これらの内容は契約時にチェックするべきですが、どうしても見落としがちです。退去を検討しているうちから賃貸借契約書を確認し、記載内容に不明点があればオーナーや管理会社に内容を確認しておいてください。
竣工図
竣工図は物件を借りる前の図面です。原状回復工事は入居前の状態に戻す工事なので、この図面はとても重要。
見積もりでは現場を見て算出されますが、あらかじめ竣工図を渡しておけばお互い無駄な時間も省けます。
レイアウト図面
レイアウト図面は現在使っている状態の図面です。竣工図と差がない店舗やオフィスもあるかと思いますが、機材の運搬費用の目安にもなるので一緒に提出しましょう。
レイアウト図面と同時に、現場の写真も一緒に渡すと業者もイメージが湧きやすいです。家具や機材はもちろん、電気や水回りの写真など細かい場所まで写真を撮っておいてください。
原状回復工事の見積もりではここをチェックしよう

実際に見積もりが出されたら、内容に不備がないかしっかりチェックしてください。原状回復工事ではトラブルも多いため、未然に防ぐには大切なことです。
チェックポイントは大きくわけて4つあります。用意した必要書類と合わせて見比べてみましょう。
見積書と工事する面積が同じか
賃貸借契約書に書かれてある契約面積は、実際に使用できる面積とは異なります。これは『壁芯計算』という図面上に基づいた寸法で計測されているため、実際よりも面積は大きくなっています。

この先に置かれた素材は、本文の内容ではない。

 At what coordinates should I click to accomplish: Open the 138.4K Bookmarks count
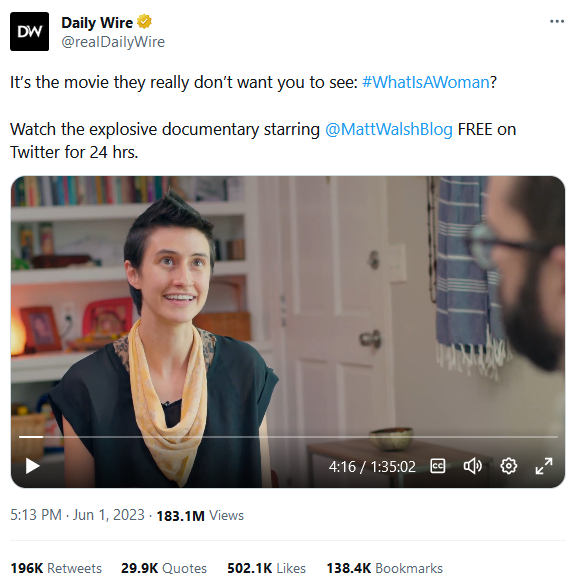pyautogui.click(x=384, y=568)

そのため、見積書に記載されている面積が契約面積だった場合は、実際の寸法と異なるため減額対象の可能性が。必ずではありませんが、交渉する余地はあります。
共有部分が工事に含まれていないか
原状回復工事のトラブルで多いのが、共有部分の工事です。本来、原状回復工事では共有部分の工事は対象に含まれていません。
しかし業者によっては、共有部分も含めた見積もりを出すところもあります。賃貸借契約書にも工事対象が記載されていますので、照らし合わせてみてください。万が一、共有部分が含まれていた場合は、必ず申し出ましょう。
原状回復工事の内容に無駄がないか
素人では判断付きにくいのが、工事内容です。
余分な工程が含まれていないか、作業人数が店舗やオフィスの規模に対して多くないか確認しましょう。判断が難しい場合、まずは賃貸借契約書に沿った内容になっているかチェックすれば大丈夫です。

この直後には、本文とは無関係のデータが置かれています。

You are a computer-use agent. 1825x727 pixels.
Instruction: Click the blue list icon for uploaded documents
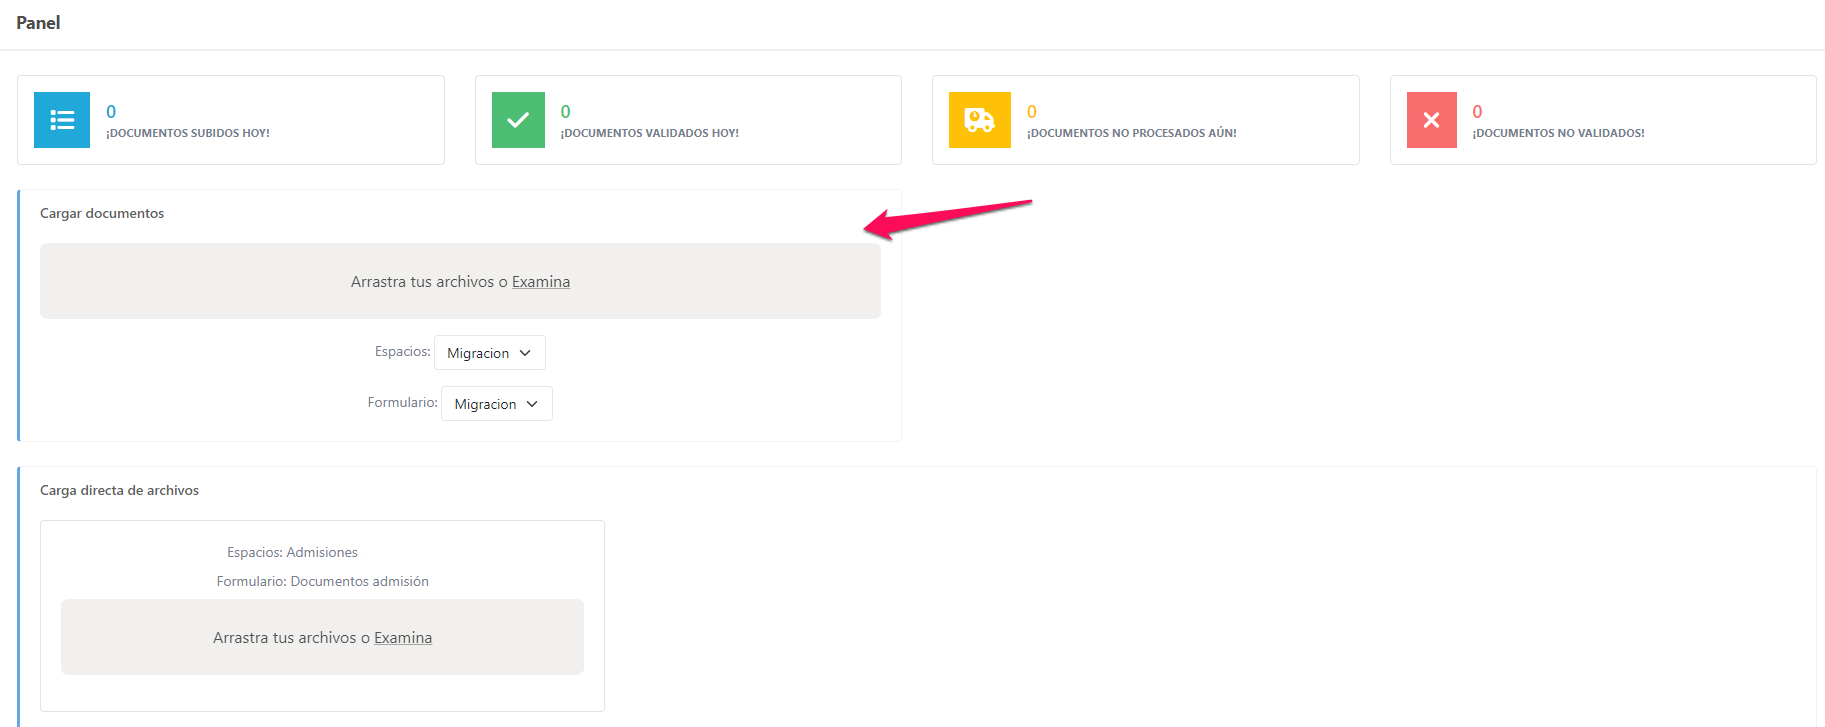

工程や作業人数はインターネットでも相場が確認できるので、利用してみるのも手です。
材料費や人件費の相場を確認しておく
原状回復工事の見積もりでは、内容を細かくチェックするとともに材料費や人件費の相場もあらかじめ確認しておきましょう。材料費はインターネットで検索可能なので、だいたいの相場を知っておくだけでも十分役立ちます。
なかには単価設定が法外で請求してくる業者もいます。高額な見積もりを避けるためにも、自ら相場を知っておくことは大切です。
原状回復工事の見積もりは必要書類で正しい判断ができる

物件を契約したときももらう書類は、原状回復工事の見積もりでも重要な書類です。見積もり依頼する前に賃貸借契約書を熟知し、求められている原状回復工事の内容や施工業者などを事前に把握しておきましょう。
賃貸人に決められた業者だからといって安心していてはいけません。正しい見積もりを出されたか、書類と照らし合わせ細かくチェックしてみてください。